Nerve growth factor is involved in
pain signaling.
Tanezumab, a
nerve growth factor monoclonal antibody, has demonstrated efficacy in
chronic pain. Placebo-controlled parent (NCT00545129; study 1003) and noncontrolled open-label extension (NCT00830180; study 1029) studies evaluated efficacy and safety of
tanezumab in patients with painful bone
metastases taking daily
opioids. Patients in study 1003 received a single
intravenous injection of 10 mg
tanezumab or placebo and were followed up to 16 weeks.

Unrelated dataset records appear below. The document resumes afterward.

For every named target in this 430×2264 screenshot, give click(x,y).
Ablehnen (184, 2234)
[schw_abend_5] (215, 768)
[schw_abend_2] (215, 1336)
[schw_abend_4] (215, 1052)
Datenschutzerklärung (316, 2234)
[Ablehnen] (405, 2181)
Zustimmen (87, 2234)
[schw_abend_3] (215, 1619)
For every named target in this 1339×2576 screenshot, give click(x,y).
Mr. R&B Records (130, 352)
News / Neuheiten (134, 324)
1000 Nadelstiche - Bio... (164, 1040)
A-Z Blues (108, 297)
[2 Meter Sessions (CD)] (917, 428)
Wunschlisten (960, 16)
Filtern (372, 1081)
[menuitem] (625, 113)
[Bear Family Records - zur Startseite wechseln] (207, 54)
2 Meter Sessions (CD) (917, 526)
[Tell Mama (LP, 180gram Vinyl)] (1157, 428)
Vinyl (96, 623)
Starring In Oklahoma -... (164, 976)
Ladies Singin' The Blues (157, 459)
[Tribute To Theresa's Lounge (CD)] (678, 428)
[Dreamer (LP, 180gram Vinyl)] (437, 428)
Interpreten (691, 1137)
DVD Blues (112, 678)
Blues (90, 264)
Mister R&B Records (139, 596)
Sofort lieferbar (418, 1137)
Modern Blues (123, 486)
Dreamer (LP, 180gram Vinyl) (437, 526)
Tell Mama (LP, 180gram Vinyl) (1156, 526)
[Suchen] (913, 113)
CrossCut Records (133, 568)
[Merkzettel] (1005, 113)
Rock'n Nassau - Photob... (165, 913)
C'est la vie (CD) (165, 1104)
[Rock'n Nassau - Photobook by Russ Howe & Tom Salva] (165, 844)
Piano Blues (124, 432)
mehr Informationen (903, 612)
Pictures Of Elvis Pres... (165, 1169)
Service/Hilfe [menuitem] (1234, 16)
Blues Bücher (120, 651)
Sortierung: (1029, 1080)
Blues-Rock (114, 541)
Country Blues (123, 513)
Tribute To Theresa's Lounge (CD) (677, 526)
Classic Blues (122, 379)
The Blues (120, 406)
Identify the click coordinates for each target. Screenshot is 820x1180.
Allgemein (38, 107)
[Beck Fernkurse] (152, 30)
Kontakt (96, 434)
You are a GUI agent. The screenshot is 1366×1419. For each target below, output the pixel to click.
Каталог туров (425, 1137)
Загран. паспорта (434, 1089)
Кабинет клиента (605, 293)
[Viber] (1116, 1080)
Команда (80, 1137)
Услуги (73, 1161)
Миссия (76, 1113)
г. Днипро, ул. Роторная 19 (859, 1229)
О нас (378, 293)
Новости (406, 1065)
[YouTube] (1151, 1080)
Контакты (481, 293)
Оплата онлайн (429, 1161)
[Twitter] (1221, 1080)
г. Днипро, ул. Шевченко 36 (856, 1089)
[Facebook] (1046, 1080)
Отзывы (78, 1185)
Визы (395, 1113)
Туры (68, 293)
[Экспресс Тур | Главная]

Efficacy analyses included change from baseline in daily average and worst
pain at week 6 on an 11-point numeric rating scale. At week 8, patients could enroll in study 1029 and receive 4 infusions of 10 mg
tanezumab at 8-week intervals with follow-up to 40 weeks. Safety assessments included adverse events and physical and neurologic examinations. Overall, 59 patients were randomized and treated (placebo,
n = 30;
tanezumab, n = 29). At the primary endpoint of study 1003, least squares mean (SE) difference in change from baseline in daily average
pain vs placebo was -0.26 (0.45; P = 0.569). Post hoc analyses suggested that
tanezumab had greater efficacy in patients with lower baseline
opioid use and/or higher baseline
pain. Mean (SE)
pain scores in study 1029 were reduced through week 40 compared with study 1029 or 1003 baselines (-0.21 [0.76] and -1.27 [0.68], respectively). Adverse event incidence of study 1003 was similar between groups. Although the primary endpoint was not achieved,
tanezumab may provide additional sustained
analgesia in patients with metastatic bone
pain taking daily
opioids. Additional larger studies are warranted.